Una professione che sta conoscendo una continua crescita nelle nostre città, di importazione americana, come testimonia anche il nome, è quella del personal trainer. Il personal trainer, in particolare, si differenzia della figura canonica dell’allenatore.
Tale figura, infatti, si caratterizza per essere una professione con bassissimi costi materiali, ma fortemente legata alla professionalità e alla capacità tecnica e personale dell’istruttore.
Per poter esercitare è necessario l’ottenimento di un attestato di riconoscimento rilasciato dalla FIPE (Federazione Italiana Pesistica, parte integrante del CONI) e si possiedono già le carte in regola per esercitare la professione, sia come dipendente che come libero professionista.
Detto ciò risulta piuttosto difficile l’inquadramento fiscale e contributivo di tale figura, in quanto, la principale e potenziale differenza rispetto agli altri lavoratori dell’ambito fitness sta nel fatto che non ha bisogno necessariamente di attrezzature, né macchine e nemmeno impianti sportivi per poter esercitare la professione.
Siamo, infatti dinnanzi ad una figura flessibile, che difficilmente riesce a trovare un suo spazio rispettando le ben distinte casistiche del nostro diritto del lavoro.

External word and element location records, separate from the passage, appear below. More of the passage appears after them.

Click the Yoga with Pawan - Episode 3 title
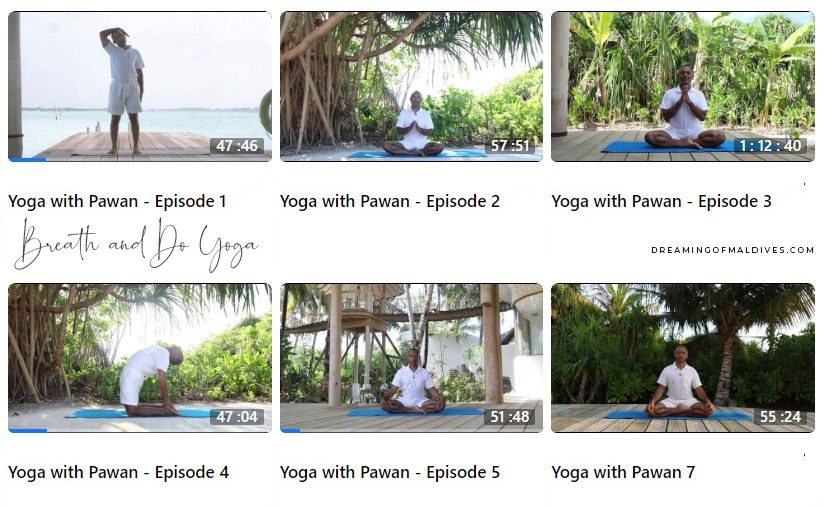click(661, 201)
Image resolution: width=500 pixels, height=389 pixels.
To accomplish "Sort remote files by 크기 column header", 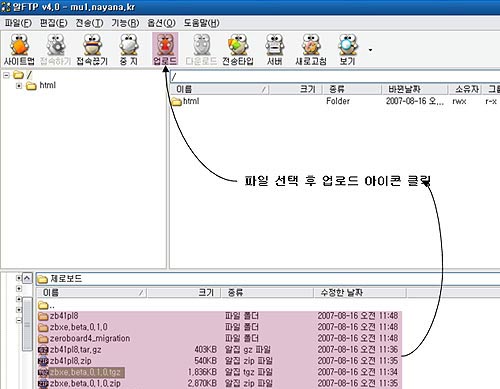I will coord(296,89).
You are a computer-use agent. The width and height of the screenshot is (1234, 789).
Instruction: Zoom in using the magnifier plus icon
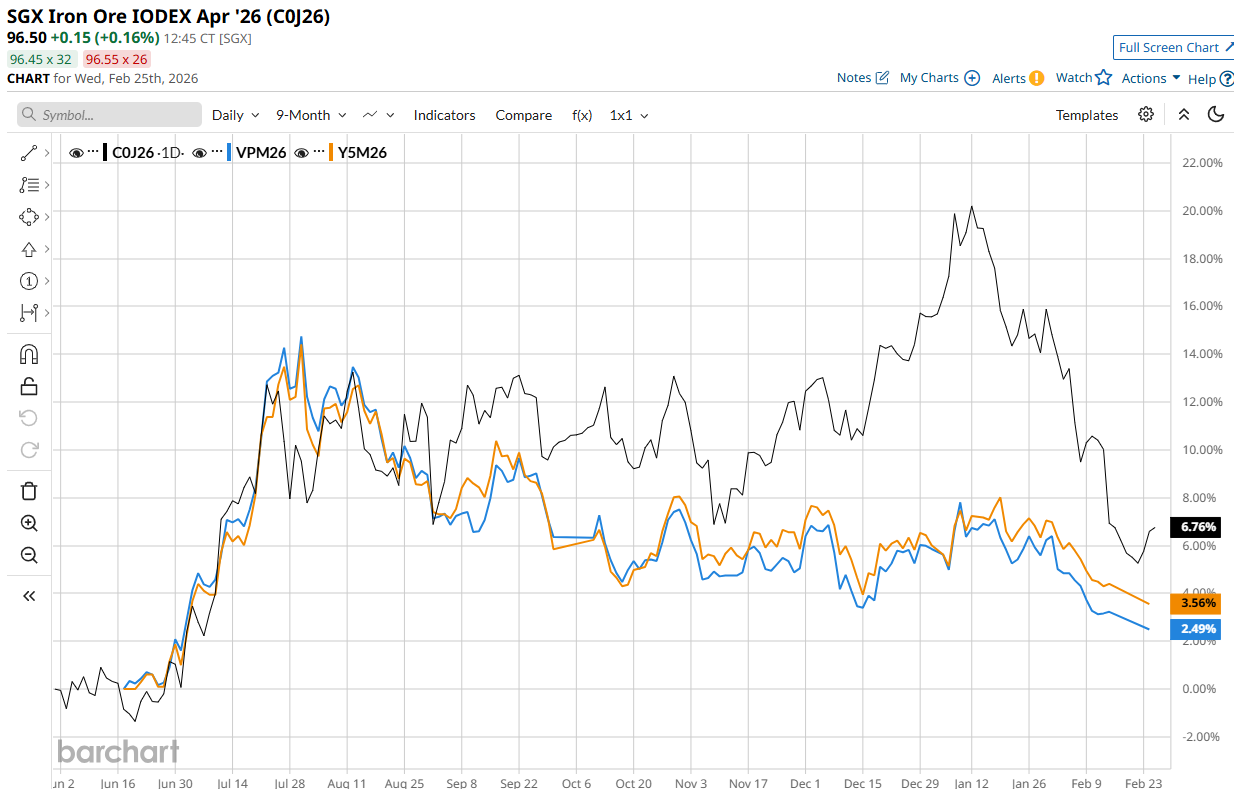pyautogui.click(x=28, y=523)
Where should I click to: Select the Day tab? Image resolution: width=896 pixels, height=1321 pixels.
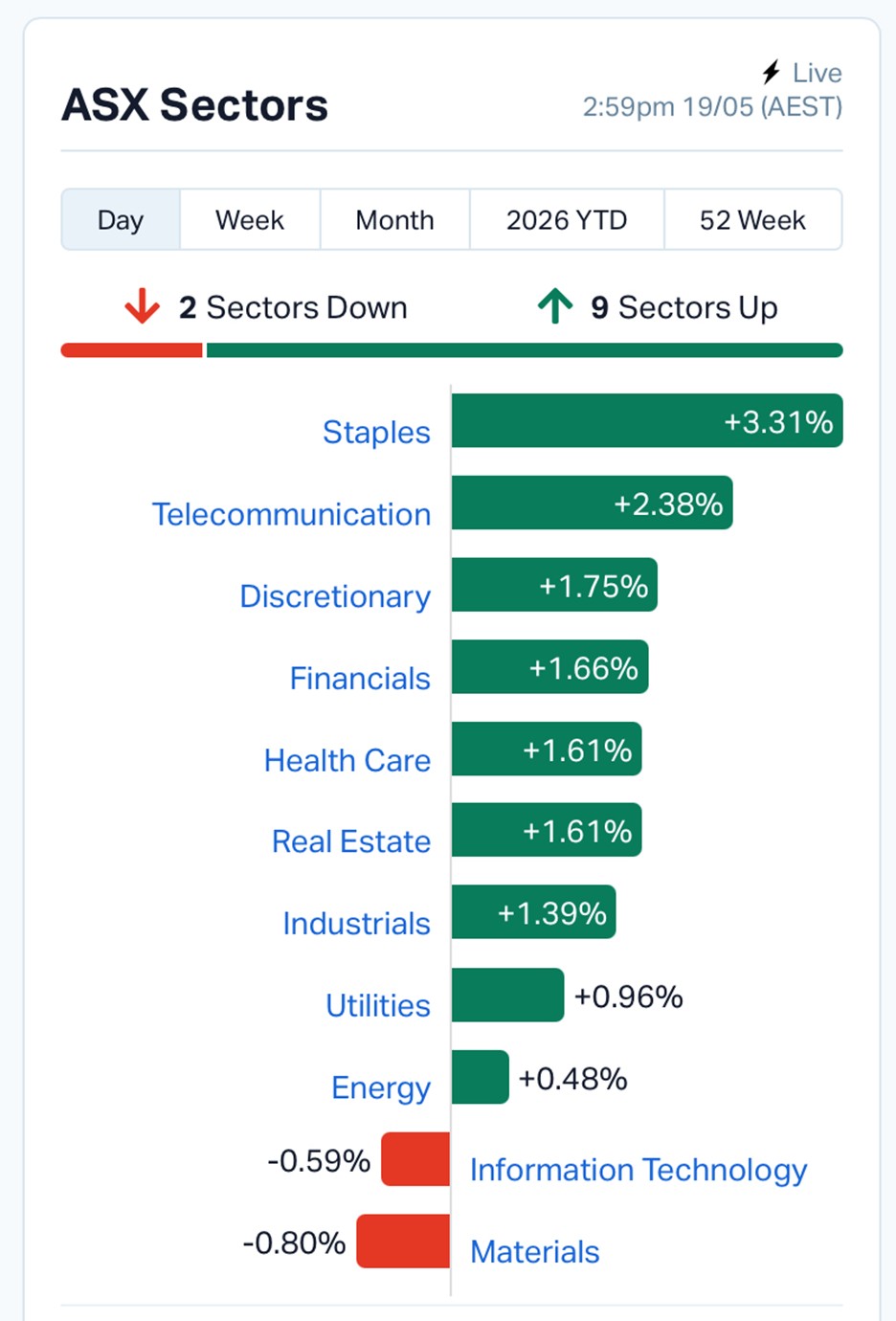pyautogui.click(x=121, y=220)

Dal punto di vista assicurativo, i personal trainer sono obbligati a sottoscrivere il relativo contratto con l’ex ENPAS (Ente Nazionale di Previdenza e Assistenza ai Lavoratori dello Spettacolo e dello sport), oggi confluito nell’INPS. Tale obbligo li accomuna con i più canonici allenatori, in quanto vincola tutti i lavoratori addetti ad impianti e circoli sportivi di qualsiasi genere, siano essi dipendenti, imprenditori o autonomi.
Il Personal trainer, però, come abbiamo anticipato, può lavorare anche fuori da questi luoghi finalizzati all’attività sportiva, può lavorare in luoghi pubblici, aperti al pubblico o persino in luoghi privati, direttamente al domicilio del cliente, che remunera la prestazione. In tutti questi ultimi casi specifici, dunque, la previdenza contributiva non rientra più nell’ex ENPAS, ma direttamente nella gestione separata dall’INPS.
Infine, se l’attività dovesse avere portata occasionale, la contribuzione all’INPS diventa necessaria solo in caso di superamento della soglia di €5.000 di introito derivante dall’attività lavorativa.